Task instructions ▸
Transcribe the data as written, minus images.

Screenshot grounding data ▸
-------------------------

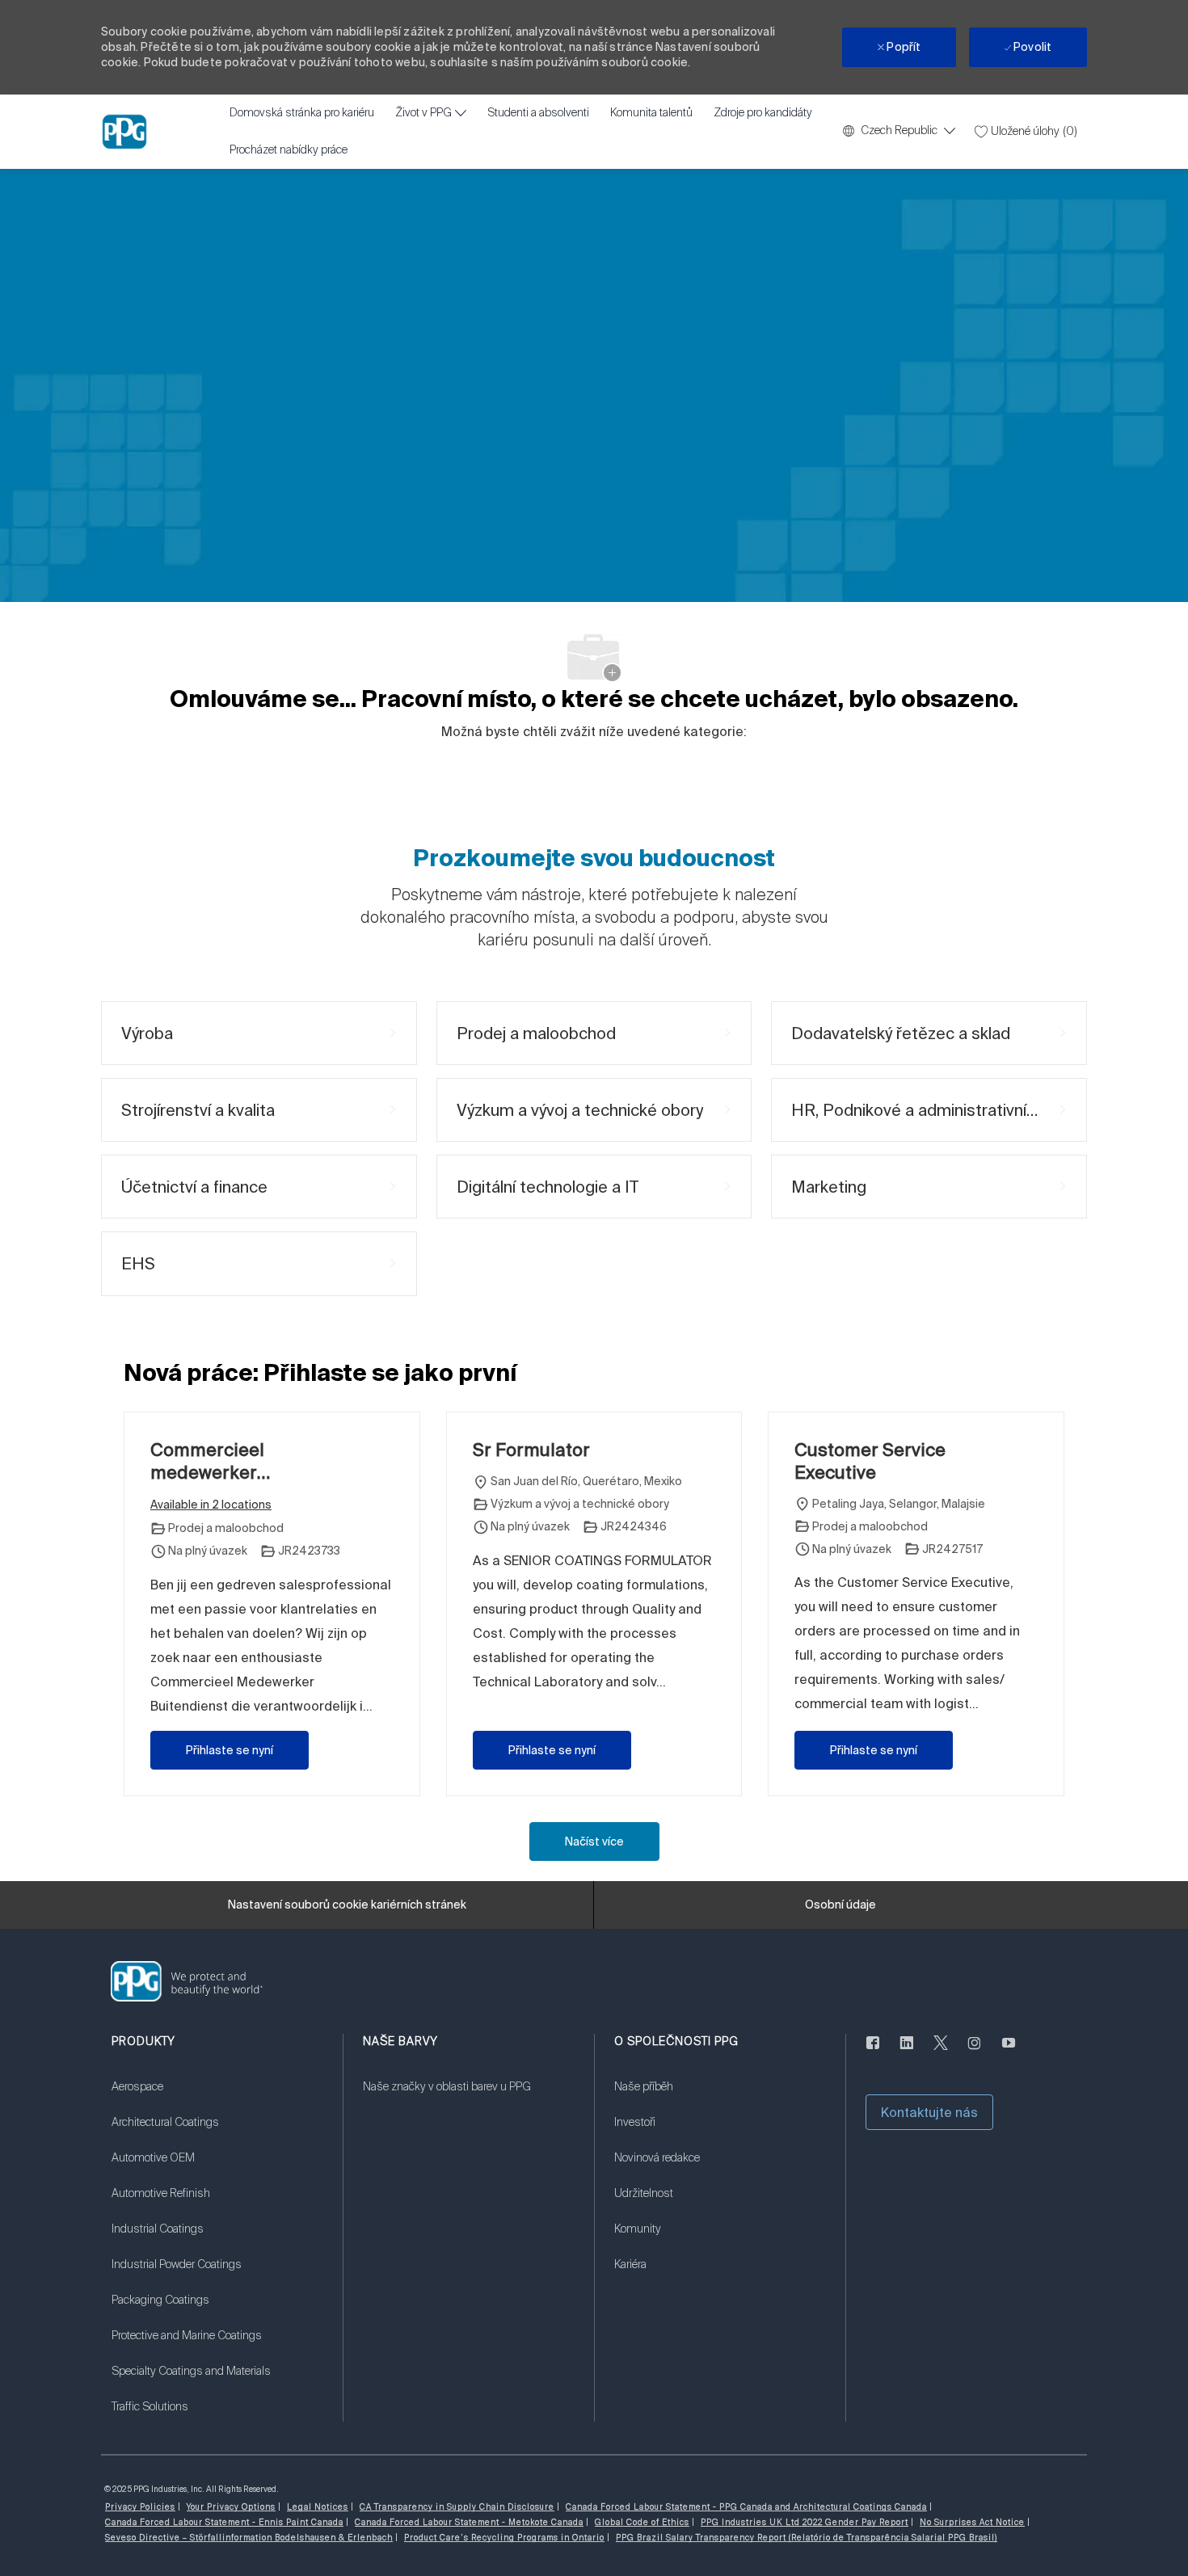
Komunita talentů (651, 113)
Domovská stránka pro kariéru (302, 113)
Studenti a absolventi (538, 113)
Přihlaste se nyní (229, 1750)
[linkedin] (906, 2051)
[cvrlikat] (940, 2051)
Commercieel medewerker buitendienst (207, 1461)
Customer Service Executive (870, 1460)
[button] (929, 2112)
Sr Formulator (531, 1449)
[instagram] (974, 2051)
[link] (217, 2097)
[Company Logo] (124, 131)
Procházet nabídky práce (289, 150)
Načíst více (594, 1841)
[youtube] (1008, 2051)
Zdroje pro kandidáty (763, 113)
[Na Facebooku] (873, 2051)
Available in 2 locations (211, 1505)
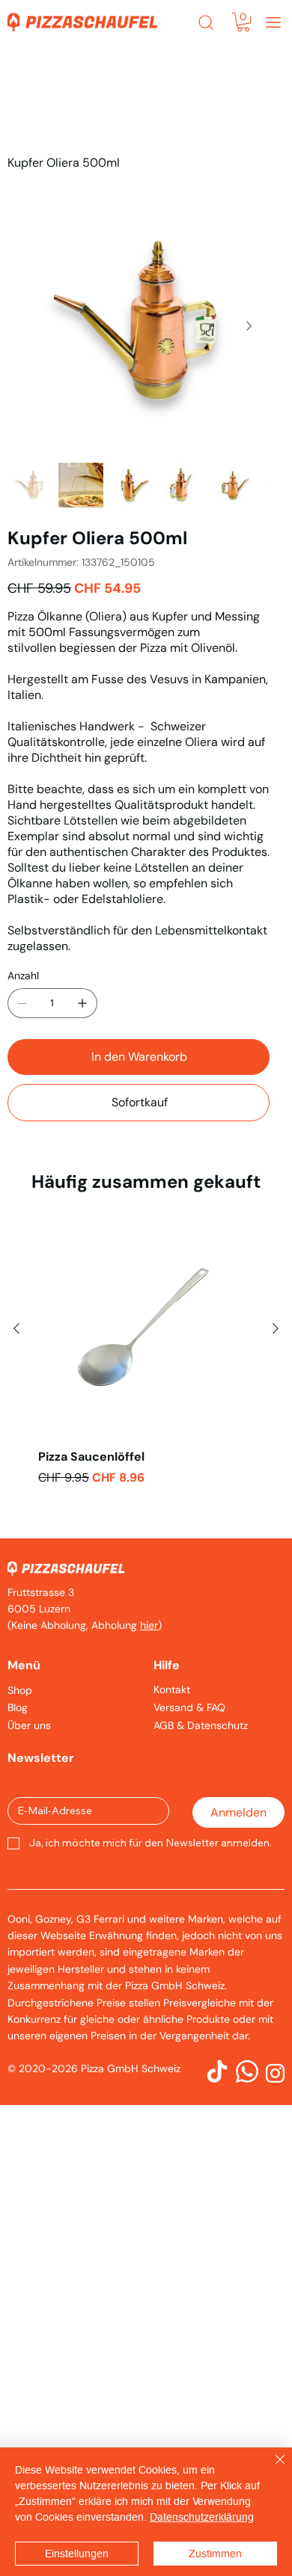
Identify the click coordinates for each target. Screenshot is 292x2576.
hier (149, 1625)
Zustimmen (215, 2554)
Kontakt (171, 1689)
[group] (146, 1369)
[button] (243, 22)
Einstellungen (77, 2554)
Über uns (29, 1725)
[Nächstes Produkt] (276, 1328)
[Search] (206, 22)
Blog (17, 1707)
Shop (19, 1690)
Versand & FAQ (189, 1707)
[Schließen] (271, 2468)
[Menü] (273, 22)
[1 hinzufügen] (82, 1003)
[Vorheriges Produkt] (16, 1328)
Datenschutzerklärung (202, 2517)
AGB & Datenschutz (200, 1725)
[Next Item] (249, 326)
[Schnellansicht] (146, 1329)
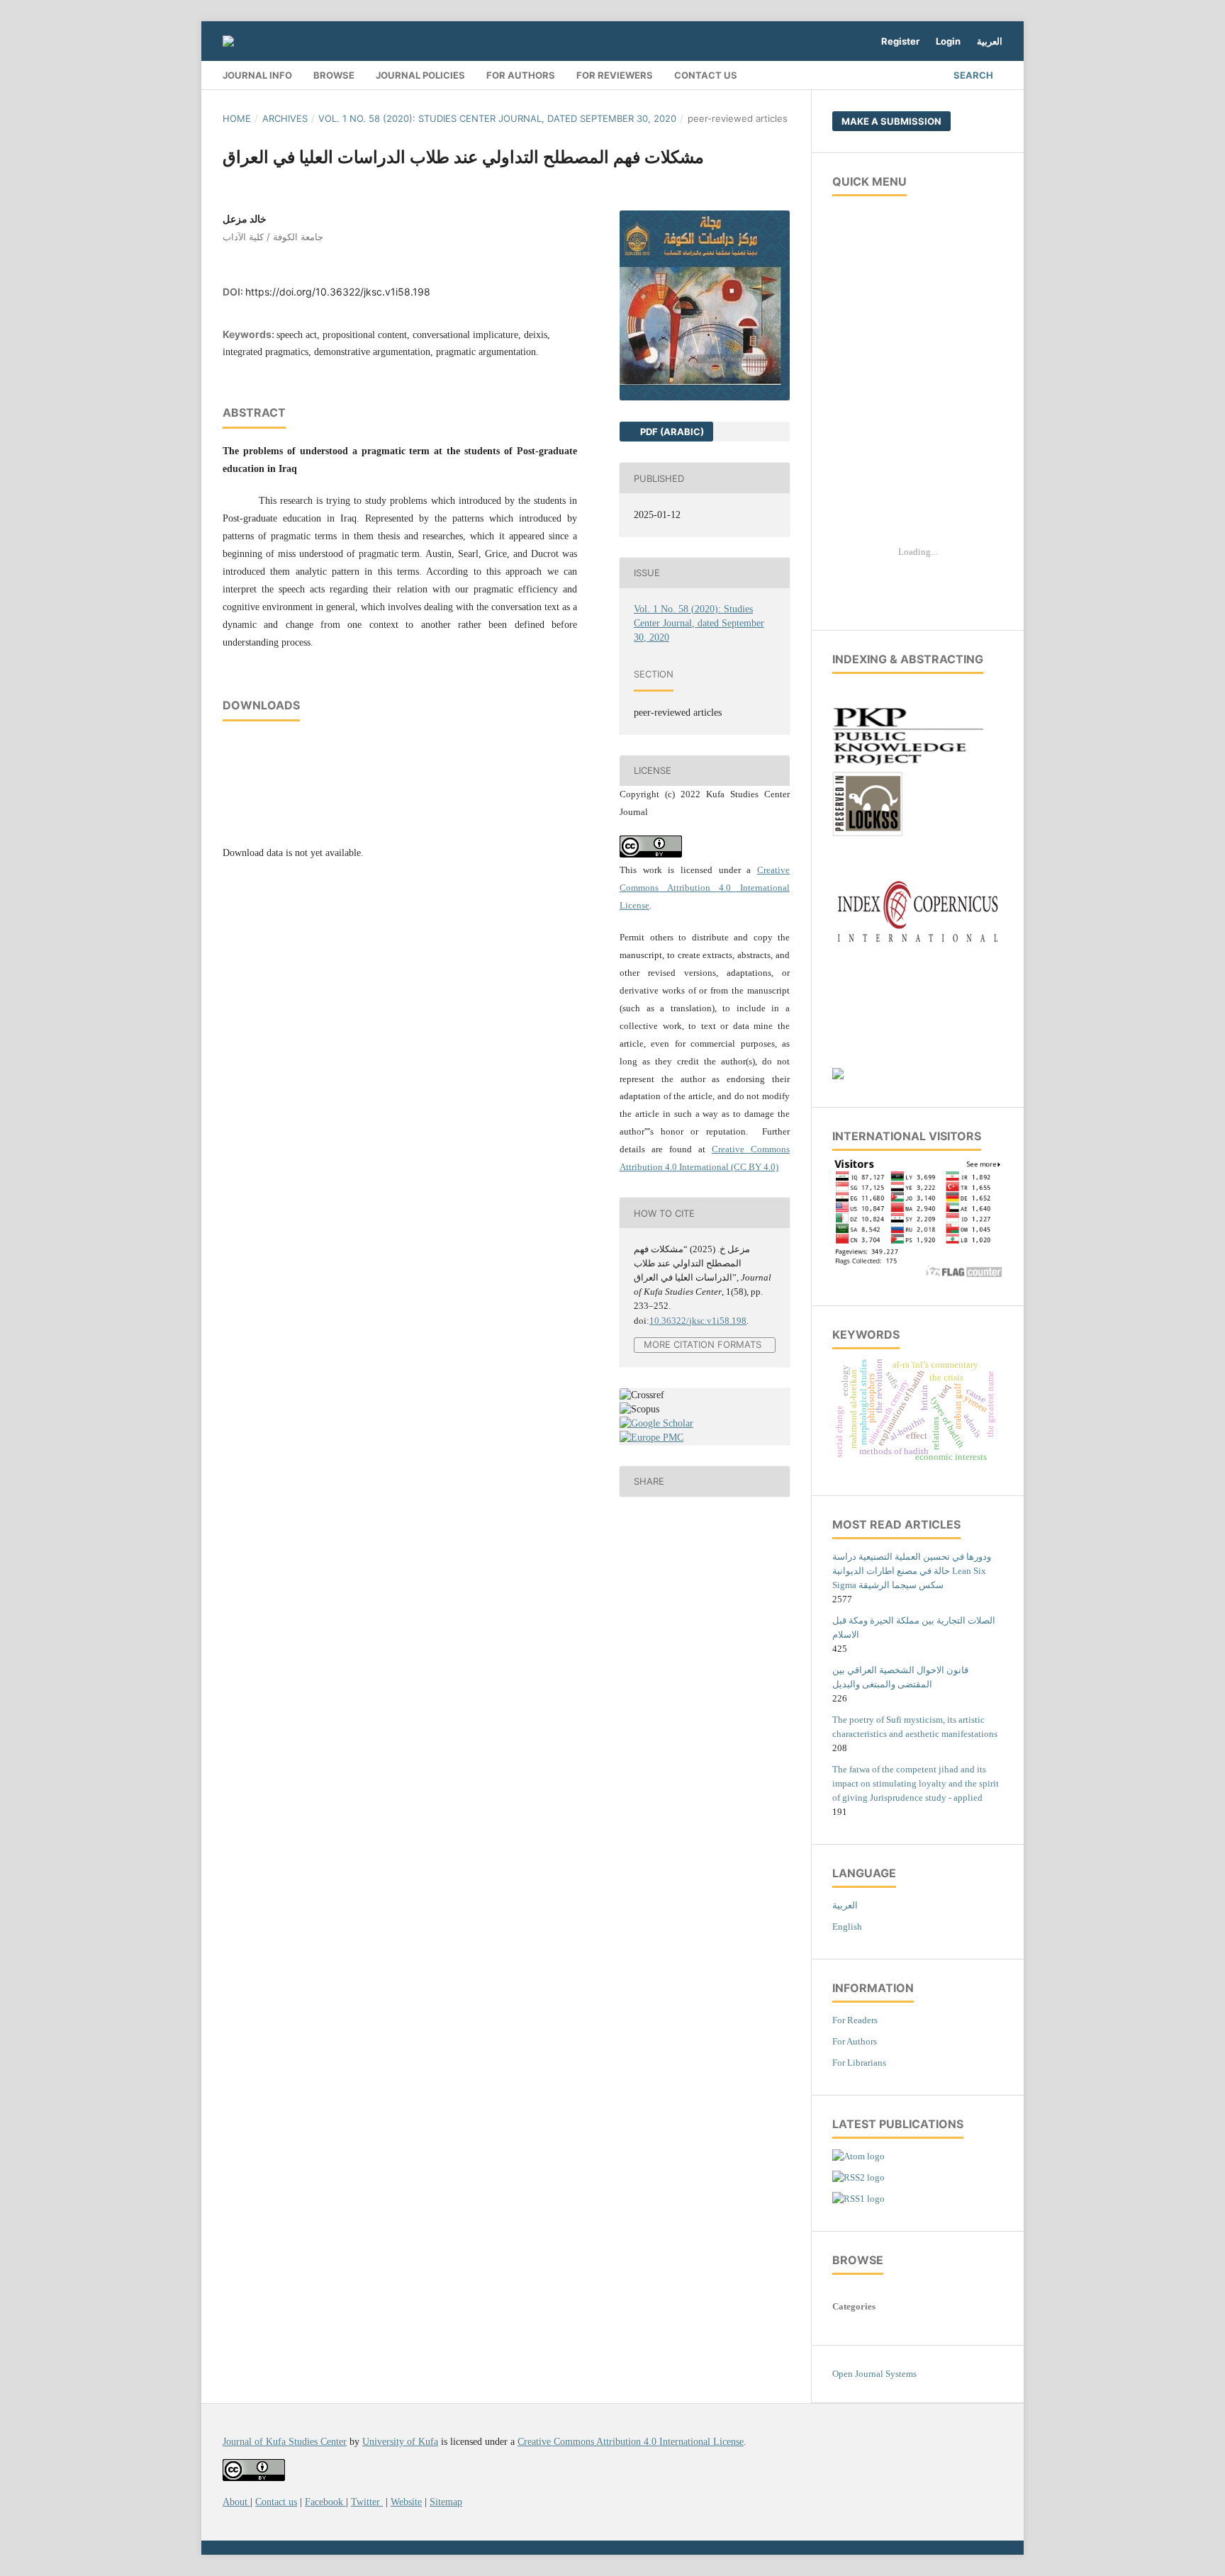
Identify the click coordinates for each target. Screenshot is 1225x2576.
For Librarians (859, 2062)
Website (406, 2502)
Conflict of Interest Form (882, 426)
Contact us (276, 2502)
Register (900, 41)
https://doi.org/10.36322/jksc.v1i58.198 (337, 292)
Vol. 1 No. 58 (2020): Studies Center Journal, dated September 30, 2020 (497, 118)
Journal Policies (420, 75)
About (236, 2502)
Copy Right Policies (874, 405)
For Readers (855, 2020)
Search (973, 75)
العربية (989, 41)
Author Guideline (868, 468)
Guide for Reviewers (874, 298)
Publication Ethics (870, 235)
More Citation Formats (702, 1344)
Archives (285, 118)
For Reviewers (614, 75)
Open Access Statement (879, 383)
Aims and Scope (866, 256)
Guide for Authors (869, 277)
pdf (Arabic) (671, 431)
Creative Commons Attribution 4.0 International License (705, 888)
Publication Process (872, 341)
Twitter (367, 2502)
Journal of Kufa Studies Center (285, 2441)
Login (948, 41)
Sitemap (446, 2502)
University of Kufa (400, 2441)
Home (237, 118)
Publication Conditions (880, 489)
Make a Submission (891, 121)
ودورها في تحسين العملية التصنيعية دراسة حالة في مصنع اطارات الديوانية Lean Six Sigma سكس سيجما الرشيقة (911, 1570)
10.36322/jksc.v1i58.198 (697, 1320)
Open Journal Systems (874, 2373)
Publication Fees (867, 362)
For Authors (520, 75)
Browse (333, 75)
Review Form (860, 447)
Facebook (325, 2502)
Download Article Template (887, 320)
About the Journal (869, 213)
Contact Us (705, 75)
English (847, 1926)
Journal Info (257, 75)
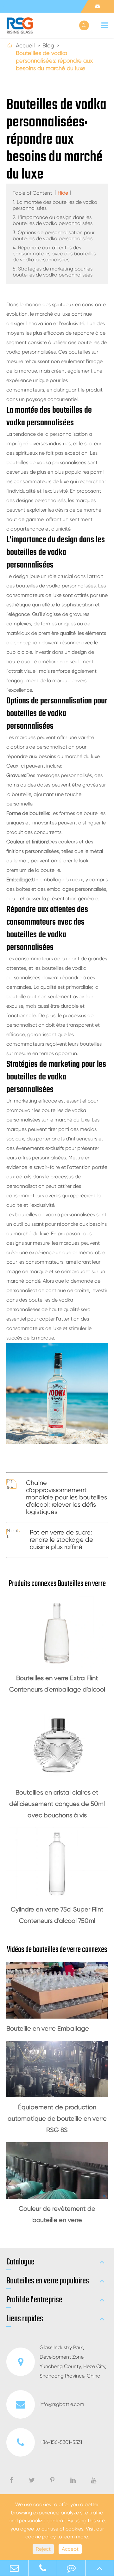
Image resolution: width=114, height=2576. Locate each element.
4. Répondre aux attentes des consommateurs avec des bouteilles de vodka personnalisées (54, 254)
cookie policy (40, 2537)
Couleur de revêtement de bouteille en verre (57, 2214)
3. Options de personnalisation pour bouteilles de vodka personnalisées (54, 235)
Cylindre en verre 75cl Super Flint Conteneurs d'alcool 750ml (57, 1915)
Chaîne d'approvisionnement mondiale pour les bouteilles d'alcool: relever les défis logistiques (66, 1497)
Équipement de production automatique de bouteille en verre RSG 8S (57, 2119)
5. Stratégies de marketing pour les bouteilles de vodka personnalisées (52, 272)
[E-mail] (14, 2568)
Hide (63, 193)
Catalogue (20, 2262)
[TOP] (100, 2568)
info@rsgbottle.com (62, 2404)
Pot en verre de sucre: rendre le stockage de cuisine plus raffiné (61, 1540)
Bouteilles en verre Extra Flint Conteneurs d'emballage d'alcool (57, 1683)
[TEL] (42, 2568)
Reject (43, 2549)
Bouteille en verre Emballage (47, 2028)
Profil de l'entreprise (34, 2300)
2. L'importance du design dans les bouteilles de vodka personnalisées (52, 220)
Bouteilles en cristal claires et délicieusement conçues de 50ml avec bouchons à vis (57, 1804)
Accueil (25, 45)
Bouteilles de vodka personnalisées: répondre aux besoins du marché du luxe (54, 60)
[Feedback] (71, 2568)
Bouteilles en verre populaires (47, 2281)
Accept (70, 2549)
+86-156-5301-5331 (61, 2442)
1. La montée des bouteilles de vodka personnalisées (55, 205)
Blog (48, 45)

-------------------------

Output ▸
Komunita talentů (651, 113)
Domovská stránka pro kariéru (302, 113)
Studenti a absolventi (538, 113)
Přihlaste se nyní (229, 1750)
[linkedin] (906, 2051)
[cvrlikat] (940, 2051)
Commercieel medewerker buitendienst (207, 1461)
Customer Service Executive (870, 1460)
[button] (929, 2112)
Sr Formulator (531, 1449)
[instagram] (974, 2051)
[link] (217, 2097)
[Company Logo] (124, 131)
Procházet nabídky práce (289, 150)
Načíst více (594, 1841)
[youtube] (1008, 2051)
Zdroje pro kandidáty (763, 113)
[Na Facebooku] (873, 2051)
Available in 2 locations (211, 1505)
Identify the click coordinates for each target. Screenshot is 292x2576.
hier (149, 1625)
Zustimmen (215, 2554)
Kontakt (171, 1689)
[group] (146, 1369)
[button] (243, 22)
Einstellungen (77, 2554)
Über uns (29, 1725)
[Nächstes Produkt] (276, 1328)
[Search] (206, 22)
Blog (17, 1707)
Shop (19, 1690)
Versand & FAQ (189, 1707)
[Schließen] (271, 2468)
[Menü] (273, 22)
[1 hinzufügen] (82, 1003)
[Vorheriges Produkt] (16, 1328)
Datenschutzerklärung (202, 2517)
AGB & Datenschutz (200, 1725)
[Next Item] (249, 326)
[Schnellansicht] (146, 1329)
Identify the click coordinates for each target. Screenshot is 1225x2576.
For Librarians (859, 2062)
Website (406, 2502)
Conflict of Interest Form (882, 426)
Contact us (276, 2502)
Register (900, 41)
https://doi.org/10.36322/jksc.v1i58.198 (337, 292)
Vol. 1 No. 58 (2020): Studies Center Journal, dated September 30, 2020 (497, 118)
Journal Policies (420, 75)
About (236, 2502)
Copy Right Policies (874, 405)
For Readers (855, 2020)
Search (973, 75)
العربية (989, 41)
Author Guideline (868, 468)
Guide for Reviewers (874, 298)
Publication Ethics (870, 235)
More Citation Formats (702, 1344)
Archives (285, 118)
For Reviewers (614, 75)
Open Access Statement (879, 383)
Aims and Scope (866, 256)
Guide for Authors (869, 277)
pdf (Arabic) (671, 431)
Creative Commons Attribution 4.0 International License (705, 888)
Publication Process (872, 341)
Twitter (367, 2502)
Journal of Kufa Studies Center (285, 2441)
Login (948, 41)
Sitemap (446, 2502)
University of Kufa (400, 2441)
Home (237, 118)
Publication Conditions (880, 489)
Make a Submission (891, 121)
ودورها في تحسين العملية التصنيعية دراسة حالة في مصنع اطارات الديوانية Lean Six Sigma سكس سيجما الرشيقة (911, 1570)
10.36322/jksc.v1i58.198 (697, 1320)
Open Journal Systems (874, 2373)
Publication Fees (867, 362)
For Authors (520, 75)
Browse (333, 75)
Review Form (860, 447)
Facebook (325, 2502)
Download Article Template (887, 320)
About the Journal (869, 213)
Contact Us (705, 75)
English (847, 1926)
Journal Info (257, 75)
Image resolution: width=114, height=2576. Locate each element.
4. Répondre aux attentes des consommateurs avec des bouteilles de vodka personnalisées (54, 254)
cookie policy (40, 2537)
Couleur de revêtement de bouteille en verre (57, 2214)
3. Options de personnalisation pour bouteilles de vodka personnalisées (54, 235)
Cylindre en verre 75cl Super Flint Conteneurs d'alcool 750ml (57, 1915)
Chaîne d'approvisionnement mondiale pour les bouteilles d'alcool: relever les défis logistiques (66, 1497)
Équipement de production automatique de bouteille en verre RSG 8S (57, 2119)
5. Stratégies de marketing pour les bouteilles de vodka personnalisées (52, 272)
[E-mail] (14, 2568)
Hide (63, 193)
Catalogue (20, 2262)
[TOP] (100, 2568)
info@rsgbottle.com (62, 2404)
Pot en verre de sucre: rendre le stockage de cuisine plus raffiné (61, 1540)
Bouteilles en verre Extra Flint Conteneurs d'emballage d'alcool (57, 1683)
[TEL] (42, 2568)
Reject (43, 2549)
Bouteille en verre Emballage (47, 2028)
Profil de l'entreprise (34, 2300)
2. L'importance du design dans les bouteilles de vodka personnalisées (52, 220)
Bouteilles en cristal claires et délicieusement conçues de 50ml avec bouchons à vis (57, 1804)
Accueil (25, 45)
Bouteilles de vodka personnalisées: répondre aux besoins du marché du luxe (54, 60)
[Feedback] (71, 2568)
Bouteilles en verre populaires (47, 2281)
Accept (70, 2549)
+86-156-5301-5331 (61, 2442)
1. La montée des bouteilles de vodka personnalisées (55, 205)
Blog (48, 45)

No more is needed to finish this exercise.